The Scheduling Issue The Council wishes, first of all, to make it absolutely clear that a show which can itself only air in a post-Watershed time frame, namely, after 9:00 p.m. in the originating time zone, can be promoted prior to the Watershed. While there is, it goes without saying, an evaluation to be made of the content of the promo itself, the fundamental entitlement to promote the post-Watershed program itself is beyond contestation.

The question for the Council, then, is whether the promo was “intended for an adult audience.” While the broadcaster acknowledges that it had separate promos, one which was pre-Watershed in orientation and the other post-Watershed, and that the one which played at 7:15 pm was run during Seinfeld in error, the Council does not conclude that CITY-TV was thus in breach of the Code. It was, from the broadcaster's perspective “intended for [their] adult audience”; the Council's interpretation of those words, though, must be more rigorous than that of the broadcaster since it is upon the Council that the mandate to interpret and apply the Code rests. It is those words, “intended for an adult audience”, which set out the test under which the Council evaluates the scheduling of all programming pursuant to Clause 3 of the Violence Code. In the Council's view, to fall afoul the scheduling provision of the ViolenceCode, the challenged programming must not merely be “attractive” mainly to adults, it must be intended for an adult audience to the exclusion of a non-adult audience.The Council considers that the view of the Quebec Regional Council, which reviewed the various Fashion Television and other decisions on the showing of women's breasts, in TQS re the Movie Strip Tease (CBSC Decision 98/99-0441, February 21, 2000) is apposite in the present context. It said:

[T]he Council considers that the absence of sexual contact or lovemaking in the film rendered it, to all intents and purposes, sufficiently innocent that there would not even be a requirement that its broadcast occur only in a post-watershed time frame.

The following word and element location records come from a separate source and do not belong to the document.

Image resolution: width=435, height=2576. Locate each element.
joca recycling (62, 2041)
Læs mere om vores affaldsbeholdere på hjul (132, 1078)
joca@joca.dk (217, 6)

Similarly, the Council finds no breach in the present matter. It does, however, agree with both the broadcaster and the complainant that it would be more appropriate not to run such promos at a time when children could be expected to be watching.

Broadcaster Responsiveness

In addition to assessing the relevance of the Codes to the complaint, the CBSC always assesses the responsiveness of the broadcaster to the substance of the complaint. This is one of those cases in which the broadcaster has been particularly responsive. The Council commends the broadcaster for admitting its pragmatic error and for assuring the complainant that it would not occur again. As the Council has often observed, broadcasters frequently demonstrate their responsiveness to complaints of their viewers or listeners, even when the challenged programming is not in breach of any Code provision. That is the case here. Nothing more could be required of the broadcaster. Consequently, the broadcaster has not breached the Council's standard of responsiveness.

This decision is a public document upon its release by the Canadian Broadcast Standards Council. It may be reported, announced or read by the station against which the complaint had originally been made; however, in the case of a favourable decision, the station is under no obligation to announce the result.